Editorial Board: One Person, One Vote site has content galore. It features 82 profiles, multimedia stories, an interactive timeline, and map that collectively tell a story of SNCC’s voting rights activism. The enormous task of prioritizing content fell to the Editorial Board. Three historians, three SNCC veterans, and three Duke Libraries staff spent long hours debating the details of who and what to include and how to do it.
Project Team: Once the Editorial Board prioritized content, it was the Project Team’s job to carry out the work. Made up of six undergrads, two grad students, and one intern, the Project Team researched and wrote profiles and created the first drafts of the site’s content.
Visiting Activist Scholars: SNCC veterans and Editorial Board members, Charlie Cobb and Judy Richardson, came to Duke during the 2014 – 2015 academic year to advise the Project Team and work with the Project Manager in creating content for One Person, One Vote. As the students worked to write history from the perspective of the activists and local people, the Visiting Activist Scholars guided them, serving as the project’s “SNCC eyes.”
Design Contractors: The One Person, One Vote Project hired The Splinter Group to design and create a WordPress theme for the site with input from the Editorial Board.

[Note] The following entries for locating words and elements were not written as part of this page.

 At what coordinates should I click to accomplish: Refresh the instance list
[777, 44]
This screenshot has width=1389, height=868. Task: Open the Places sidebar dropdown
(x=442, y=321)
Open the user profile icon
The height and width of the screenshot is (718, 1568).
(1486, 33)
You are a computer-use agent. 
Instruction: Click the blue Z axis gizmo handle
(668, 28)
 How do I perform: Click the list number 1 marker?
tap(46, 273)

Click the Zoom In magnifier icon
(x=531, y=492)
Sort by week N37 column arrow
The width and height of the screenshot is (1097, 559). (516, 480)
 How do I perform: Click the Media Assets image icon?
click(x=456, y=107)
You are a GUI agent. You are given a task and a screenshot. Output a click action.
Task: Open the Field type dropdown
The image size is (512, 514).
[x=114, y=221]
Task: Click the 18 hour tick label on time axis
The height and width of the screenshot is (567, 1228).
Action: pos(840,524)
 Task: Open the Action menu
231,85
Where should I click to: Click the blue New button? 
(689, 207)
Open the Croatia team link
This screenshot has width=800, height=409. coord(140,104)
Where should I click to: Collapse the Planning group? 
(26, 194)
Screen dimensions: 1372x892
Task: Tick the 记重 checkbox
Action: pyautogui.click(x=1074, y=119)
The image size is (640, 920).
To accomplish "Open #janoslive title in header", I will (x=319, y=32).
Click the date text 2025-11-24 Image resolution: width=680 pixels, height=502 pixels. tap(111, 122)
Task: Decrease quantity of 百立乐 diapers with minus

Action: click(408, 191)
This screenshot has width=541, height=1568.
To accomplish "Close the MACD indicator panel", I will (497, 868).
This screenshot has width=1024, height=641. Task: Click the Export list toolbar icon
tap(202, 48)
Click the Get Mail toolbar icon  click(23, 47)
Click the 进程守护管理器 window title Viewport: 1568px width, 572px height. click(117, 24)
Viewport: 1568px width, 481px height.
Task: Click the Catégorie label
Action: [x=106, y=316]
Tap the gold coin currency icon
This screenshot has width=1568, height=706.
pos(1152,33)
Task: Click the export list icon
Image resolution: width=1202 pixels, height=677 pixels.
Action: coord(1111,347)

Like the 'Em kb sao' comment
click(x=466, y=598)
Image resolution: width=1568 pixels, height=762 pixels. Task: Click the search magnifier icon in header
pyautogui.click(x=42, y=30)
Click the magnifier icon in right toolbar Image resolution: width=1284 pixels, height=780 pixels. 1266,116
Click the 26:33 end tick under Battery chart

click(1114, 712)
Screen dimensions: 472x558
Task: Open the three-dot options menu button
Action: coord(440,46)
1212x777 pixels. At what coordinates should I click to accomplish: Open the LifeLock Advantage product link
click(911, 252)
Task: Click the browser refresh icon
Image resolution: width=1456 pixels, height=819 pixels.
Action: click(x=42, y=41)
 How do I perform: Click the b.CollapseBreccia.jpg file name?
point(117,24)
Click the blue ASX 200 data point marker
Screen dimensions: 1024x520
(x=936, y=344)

Duke Libraries Digital Specialists: The amazing people in Duke Libraries’ Digital Production Center and Digital Projects turned One Person, One Vote into a reality. They digitized archival material, built new features, problem-solved, and did a thousand other essential tasks that made One Person, One Vote the functional, sleek, and beautiful site that it is.
Of course, this is only the short list. Many more people within the SNCC Legacy Project, the Center for Documentary Studies, and Duke Libraries arranged meetings and travel plans, designed postcards and wrote press releases, and gave their thoughts and ideas throughout the process. One Person, One Vote is unquestionably the work of many and represents a new way for activists, scholars, and librarians to partner in telling a people’s history.